Ian Katz, a policy analyst at Capital Alpha Partners, said: “The real question here is the politics. It’s unclear whether the outgoing White House wants to do this. They may feel like letting the Democrats figure it out.”
The Treasury did not respond to a request for comment.
$89.6bn
total amount currently deployed through Fed’s emergency facilities
Markets have rebounded vigorously in the months since the Fed announced the emergency facilities and other actions to prop up the economy, which included slashing interest rates to zero and pledging to buy an unlimited quantity of US government debt. US equities have soared to new heights and financial conditions are easier by some measures than they were before the pandemic.
As a result, only a fraction of the money earmarked for these facilities has so far been deployed. According to Financial Times calculations based on Fed data published last week, just $89.6bn of the central bank’s firepower is currently deployed. That is down from a peak of $107bn in July and represents roughly 3 per cent of the minimum $2.6tn the Fed said it would make available.
In a statement released earlier this month, the five members of the Congressional Oversight Commission expressed unanimous support for the Fed to cease buying corporate bonds, given the strength of the rebound.
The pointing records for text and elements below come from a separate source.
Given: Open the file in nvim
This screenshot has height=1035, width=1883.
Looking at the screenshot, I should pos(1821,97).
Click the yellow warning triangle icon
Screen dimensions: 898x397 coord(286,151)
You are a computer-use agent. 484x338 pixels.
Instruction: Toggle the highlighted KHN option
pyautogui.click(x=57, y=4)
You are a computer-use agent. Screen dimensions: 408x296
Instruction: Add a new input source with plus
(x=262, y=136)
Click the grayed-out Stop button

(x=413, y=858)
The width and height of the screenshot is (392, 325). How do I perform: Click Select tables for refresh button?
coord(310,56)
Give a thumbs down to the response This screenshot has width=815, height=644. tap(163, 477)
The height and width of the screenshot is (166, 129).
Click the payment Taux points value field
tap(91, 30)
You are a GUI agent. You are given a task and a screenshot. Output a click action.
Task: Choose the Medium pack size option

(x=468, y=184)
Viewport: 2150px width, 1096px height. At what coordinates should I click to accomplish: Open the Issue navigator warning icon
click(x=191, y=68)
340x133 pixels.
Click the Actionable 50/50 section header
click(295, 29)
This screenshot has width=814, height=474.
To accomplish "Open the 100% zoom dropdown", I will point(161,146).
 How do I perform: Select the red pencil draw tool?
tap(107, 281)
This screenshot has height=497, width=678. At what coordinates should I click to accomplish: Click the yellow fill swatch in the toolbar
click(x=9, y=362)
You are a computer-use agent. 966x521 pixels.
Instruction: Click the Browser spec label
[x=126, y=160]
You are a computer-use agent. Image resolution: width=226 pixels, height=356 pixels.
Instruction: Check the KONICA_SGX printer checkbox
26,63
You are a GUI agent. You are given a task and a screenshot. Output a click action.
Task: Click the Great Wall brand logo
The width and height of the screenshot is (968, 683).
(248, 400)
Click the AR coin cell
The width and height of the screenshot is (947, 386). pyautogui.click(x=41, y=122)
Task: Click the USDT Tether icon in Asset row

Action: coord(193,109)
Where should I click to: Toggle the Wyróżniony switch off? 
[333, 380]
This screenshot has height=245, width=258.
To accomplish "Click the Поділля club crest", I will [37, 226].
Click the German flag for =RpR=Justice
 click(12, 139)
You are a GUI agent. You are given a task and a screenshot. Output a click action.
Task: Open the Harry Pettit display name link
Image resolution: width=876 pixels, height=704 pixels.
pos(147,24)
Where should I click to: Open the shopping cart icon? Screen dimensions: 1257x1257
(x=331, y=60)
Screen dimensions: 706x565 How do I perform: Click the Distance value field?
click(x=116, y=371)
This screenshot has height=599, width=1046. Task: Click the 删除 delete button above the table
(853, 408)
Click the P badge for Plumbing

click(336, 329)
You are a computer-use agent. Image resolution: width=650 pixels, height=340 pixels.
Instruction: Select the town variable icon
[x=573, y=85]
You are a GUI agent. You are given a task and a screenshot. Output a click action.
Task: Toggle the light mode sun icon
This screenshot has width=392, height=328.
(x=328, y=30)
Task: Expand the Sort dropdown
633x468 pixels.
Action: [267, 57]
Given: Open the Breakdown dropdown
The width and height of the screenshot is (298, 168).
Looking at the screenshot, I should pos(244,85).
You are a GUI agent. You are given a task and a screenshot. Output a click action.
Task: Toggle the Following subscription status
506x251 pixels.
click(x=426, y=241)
However, not all members subscribe to Mr Toomey’s view that the MLF — which has so far lent out only $1.7bn, or 0.3 per cent of its $500bn capacity — should be terminated, given mounting pressure on state and local government budgets.
“To end this facility voluntarily right now in arguably the height of the crisis would be indefensible,” said commission member Bharat Ramamurti, a former aide to Democratic senator Elizabeth Warren of Massachusetts.
“At this point, the only reason that the Treasury department would decide not to extend these facilities is that they purposely want to undermine the ability of the incoming Biden administration to handle this crisis,” Mr Ramamurti told the FT.
Investors have also made the case that the $600bn Main Street Lending Programme, which involves the Fed purchasing loans made by banks to small and medium-sized businesses, should be extended. Usage remained below $5bn as of last week.
Many market participants believe that, should the Fed and Treasury allow the facilities to lapse next month, Joe Biden, the US president-elect, is likely to quickly reinstate them after he takes office in January.
Still, the intervening period could prove rocky, underscoring what Mohamed El-Erian, president of Queens’ College at the University of Cambridge, calls the “lose-lose-lose situation” that central banks have found themselves in given how deeply they have already waded into financial markets.
“They lose if they try to exit, because they can cause financial instability and risk damage to the real economy. If they do more, they fuel excessive risk-taking. And they also lose keeping policy as is because of the divergence between the real economy and markets,” he said.